WHAT YOU HAVE TO DO >>
Nothing but the lines from the one with "Focus the Cy (mm) input field" through the end of the data should be set down, each exactly as written, and no picture should be included.

(Saved data entries)

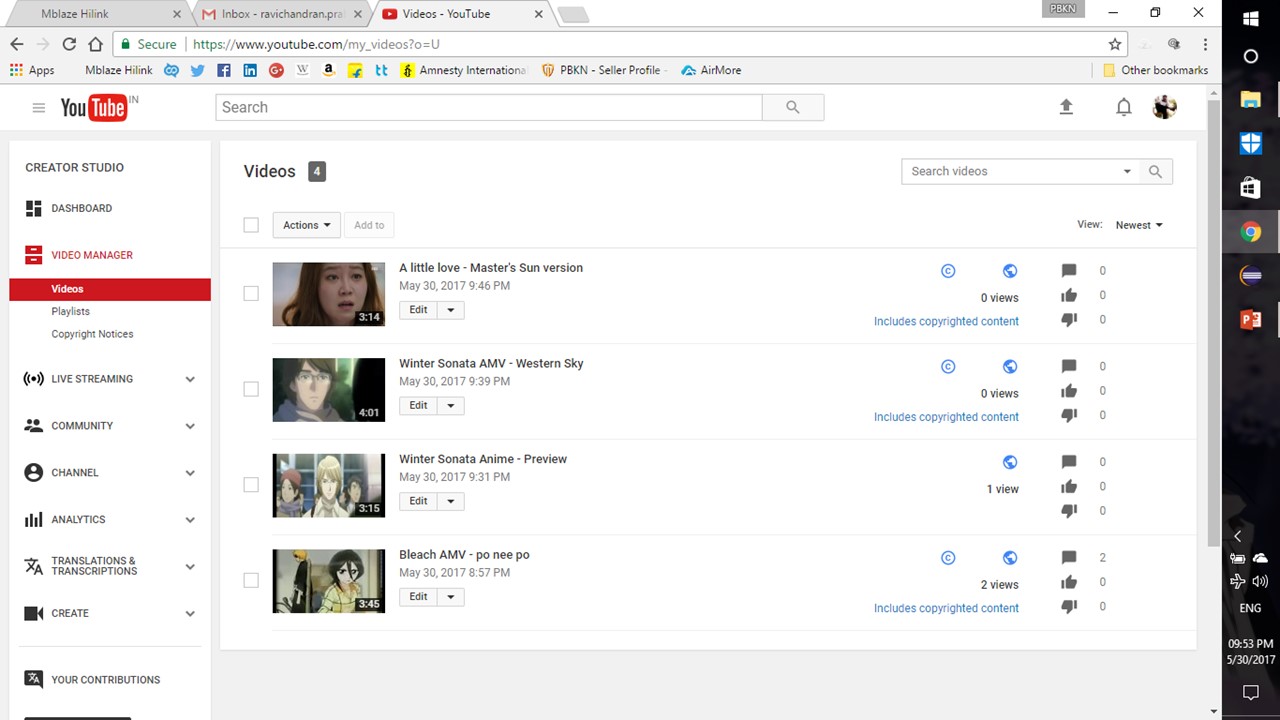This screenshot has width=1280, height=720.
Task: Click comments icon for Bleach AMV video
Action: 1069,558
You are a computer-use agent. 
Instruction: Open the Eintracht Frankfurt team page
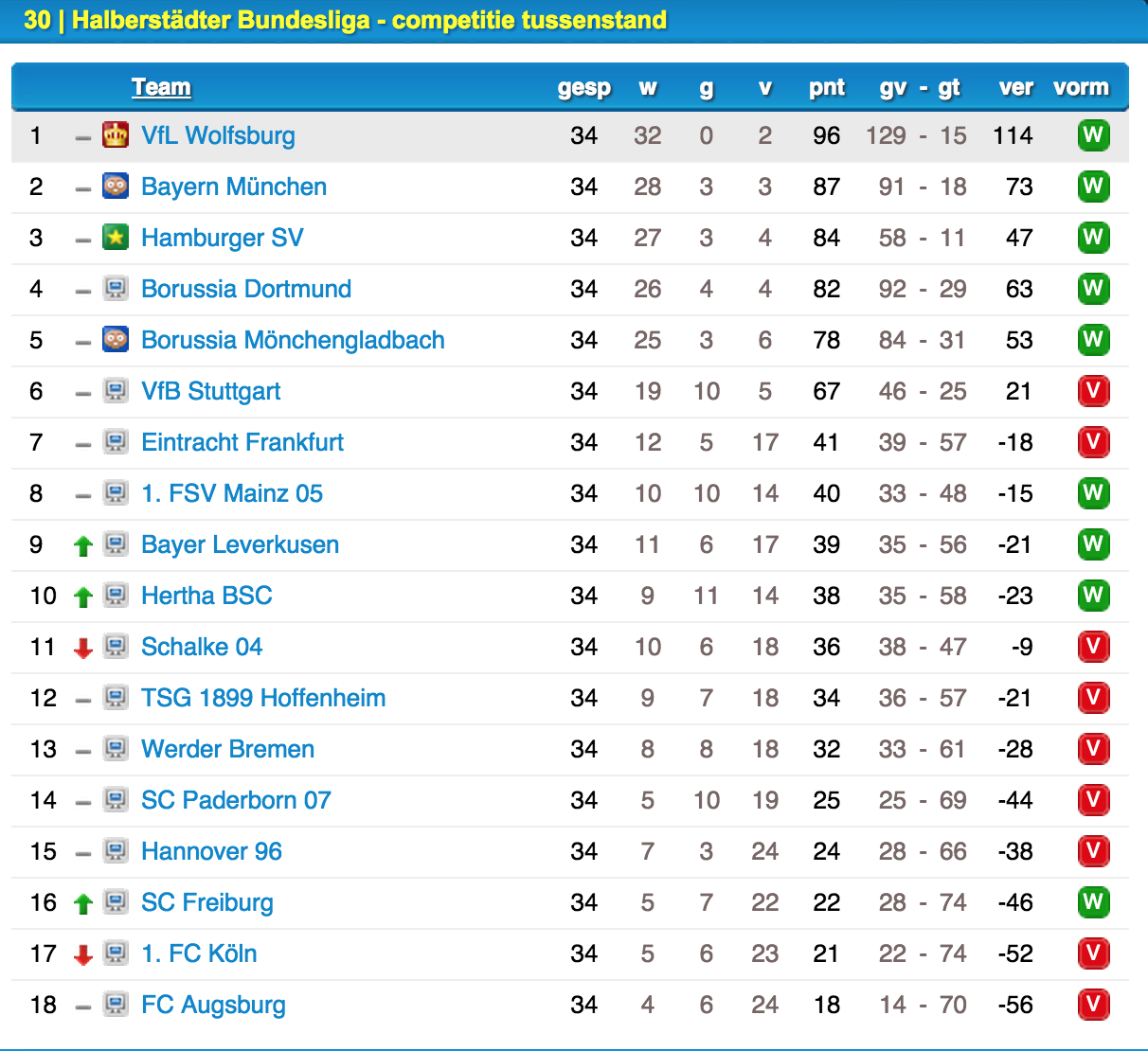pos(242,442)
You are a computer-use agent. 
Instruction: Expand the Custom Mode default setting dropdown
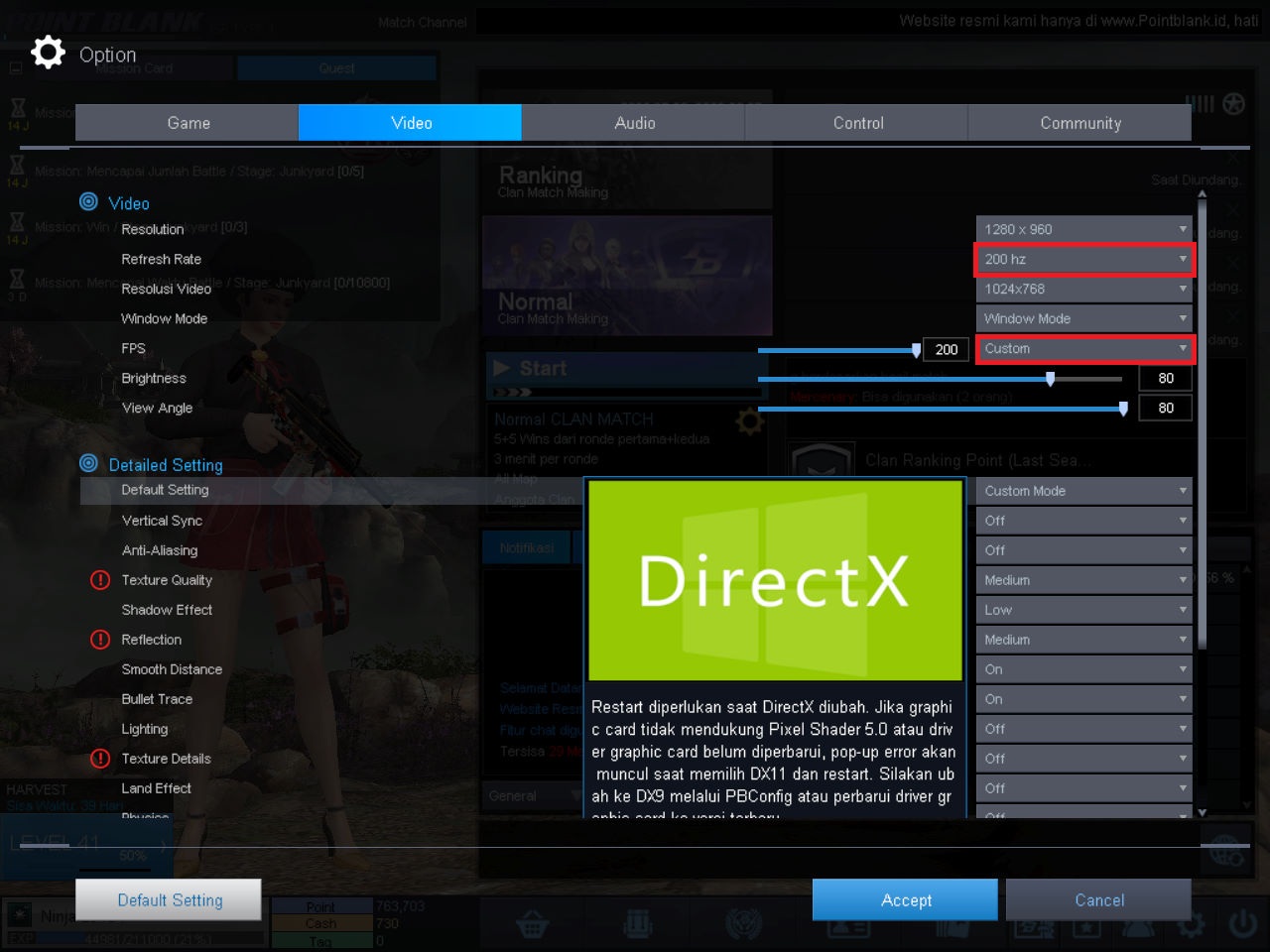click(x=1084, y=491)

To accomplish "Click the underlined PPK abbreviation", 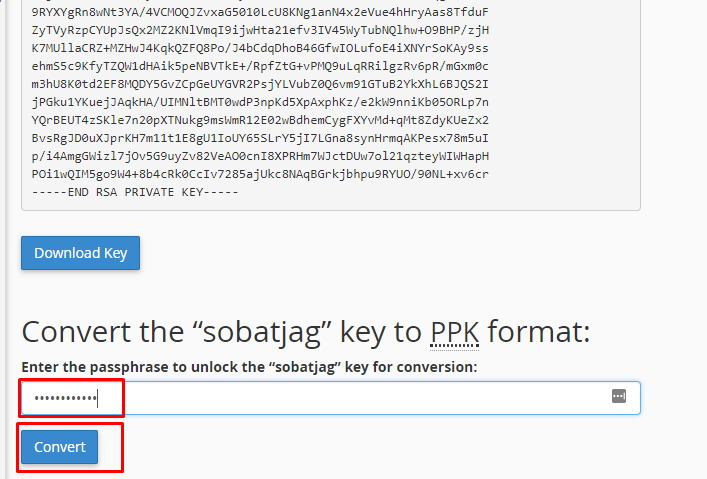I will coord(454,332).
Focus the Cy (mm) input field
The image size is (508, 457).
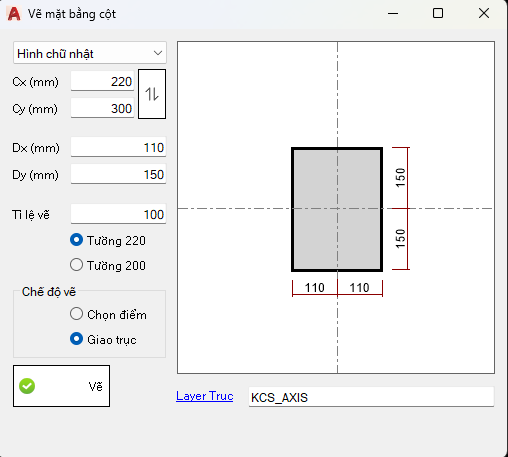coord(102,108)
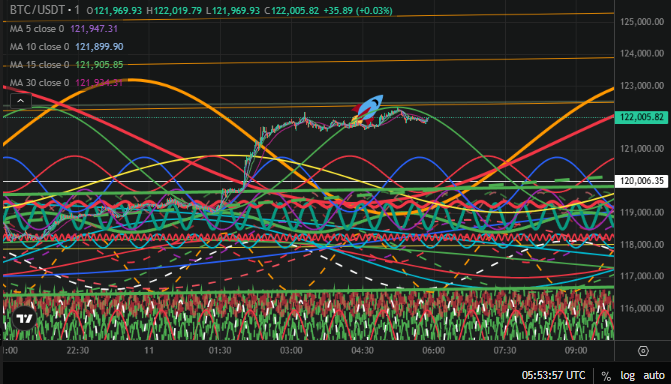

YOUR RESPONSE >>
Focus the Cy (mm) input field
The image size is (508, 457).
coord(102,108)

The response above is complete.